▸ Provided records
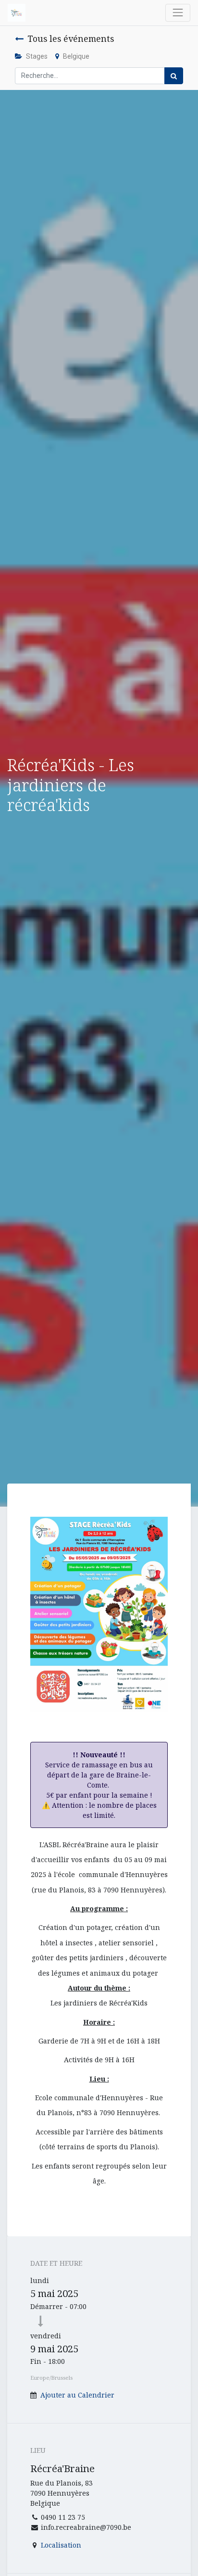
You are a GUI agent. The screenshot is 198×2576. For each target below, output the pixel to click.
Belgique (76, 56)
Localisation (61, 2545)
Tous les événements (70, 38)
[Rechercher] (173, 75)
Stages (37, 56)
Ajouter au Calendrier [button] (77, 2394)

▸ Task requirements
Please output every record above exactly. Leave the pictures out.

▸ Written reply
You are a GUI agent. The screenshot is 198×2576. For each target below, output the pixel to click.
Belgique (76, 56)
Localisation (61, 2545)
Tous les événements (70, 38)
[Rechercher] (173, 75)
Stages (37, 56)
Ajouter au Calendrier [button] (77, 2394)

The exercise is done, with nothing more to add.